TASK REQUIREMENTS
Rewrite the material below, swapping every "computer-use agent" for "desktop assistant" and leaving everything else unchanged.

SUPPLIED MATERIAL
********

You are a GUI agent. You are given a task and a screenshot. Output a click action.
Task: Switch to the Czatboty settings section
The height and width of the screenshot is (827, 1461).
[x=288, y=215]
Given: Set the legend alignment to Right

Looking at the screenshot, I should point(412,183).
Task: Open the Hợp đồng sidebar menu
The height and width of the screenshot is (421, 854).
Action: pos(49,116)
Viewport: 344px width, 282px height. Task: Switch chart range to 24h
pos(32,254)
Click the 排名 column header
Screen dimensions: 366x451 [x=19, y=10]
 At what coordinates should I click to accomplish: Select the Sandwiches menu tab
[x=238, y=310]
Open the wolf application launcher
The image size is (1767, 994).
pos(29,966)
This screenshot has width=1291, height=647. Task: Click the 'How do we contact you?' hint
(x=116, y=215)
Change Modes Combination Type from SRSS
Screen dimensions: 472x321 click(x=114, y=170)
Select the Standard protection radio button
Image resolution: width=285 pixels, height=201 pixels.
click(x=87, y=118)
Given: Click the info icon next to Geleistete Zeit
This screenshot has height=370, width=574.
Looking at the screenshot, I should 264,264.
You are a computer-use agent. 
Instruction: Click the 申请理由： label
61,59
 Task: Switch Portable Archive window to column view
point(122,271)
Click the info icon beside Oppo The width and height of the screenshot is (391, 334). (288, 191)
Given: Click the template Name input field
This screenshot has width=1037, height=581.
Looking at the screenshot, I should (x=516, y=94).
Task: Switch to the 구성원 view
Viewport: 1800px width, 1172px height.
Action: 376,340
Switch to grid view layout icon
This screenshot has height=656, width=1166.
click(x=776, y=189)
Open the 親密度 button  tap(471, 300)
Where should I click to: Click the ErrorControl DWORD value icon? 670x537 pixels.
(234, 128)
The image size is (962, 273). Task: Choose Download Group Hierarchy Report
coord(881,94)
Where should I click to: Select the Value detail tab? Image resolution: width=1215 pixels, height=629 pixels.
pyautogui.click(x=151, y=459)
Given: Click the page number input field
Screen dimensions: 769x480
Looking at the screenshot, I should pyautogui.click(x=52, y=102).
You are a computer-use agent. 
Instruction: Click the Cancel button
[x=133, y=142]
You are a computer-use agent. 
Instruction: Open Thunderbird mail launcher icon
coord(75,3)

********

SOLUTION FOR THIS EXERCISE
You are a GUI agent. You are given a task and a screenshot. Output a click action.
Task: Switch to the Czatboty settings section
The height and width of the screenshot is (827, 1461).
[x=288, y=215]
Given: Set the legend alignment to Right

Looking at the screenshot, I should point(412,183).
Task: Open the Hợp đồng sidebar menu
The height and width of the screenshot is (421, 854).
Action: pos(49,116)
Viewport: 344px width, 282px height. Task: Switch chart range to 24h
pos(32,254)
Click the 排名 column header
Screen dimensions: 366x451 [x=19, y=10]
 At what coordinates should I click to accomplish: Select the Sandwiches menu tab
[x=238, y=310]
Open the wolf application launcher
The image size is (1767, 994).
pos(29,966)
This screenshot has width=1291, height=647. Task: Click the 'How do we contact you?' hint
(x=116, y=215)
Change Modes Combination Type from SRSS
Screen dimensions: 472x321 click(x=114, y=170)
Select the Standard protection radio button
Image resolution: width=285 pixels, height=201 pixels.
click(x=87, y=118)
Given: Click the info icon next to Geleistete Zeit
This screenshot has height=370, width=574.
Looking at the screenshot, I should 264,264.
You are a desktop assistant. 
Instruction: Click the 申请理由： label
61,59
 Task: Switch Portable Archive window to column view
point(122,271)
Click the info icon beside Oppo The width and height of the screenshot is (391, 334). (288, 191)
Given: Click the template Name input field
This screenshot has width=1037, height=581.
Looking at the screenshot, I should (x=516, y=94).
Task: Switch to the 구성원 view
Viewport: 1800px width, 1172px height.
Action: 376,340
Switch to grid view layout icon
This screenshot has height=656, width=1166.
click(x=776, y=189)
Open the 親密度 button  tap(471, 300)
Where should I click to: Click the ErrorControl DWORD value icon? 670x537 pixels.
(234, 128)
The image size is (962, 273). Task: Choose Download Group Hierarchy Report
coord(881,94)
Where should I click to: Select the Value detail tab? Image resolution: width=1215 pixels, height=629 pixels.
pyautogui.click(x=151, y=459)
Given: Click the page number input field
Screen dimensions: 769x480
Looking at the screenshot, I should pyautogui.click(x=52, y=102).
You are a desktop assistant. 
Instruction: Click the Cancel button
[x=133, y=142]
You are a desktop assistant. 
Instruction: Open Thunderbird mail launcher icon
coord(75,3)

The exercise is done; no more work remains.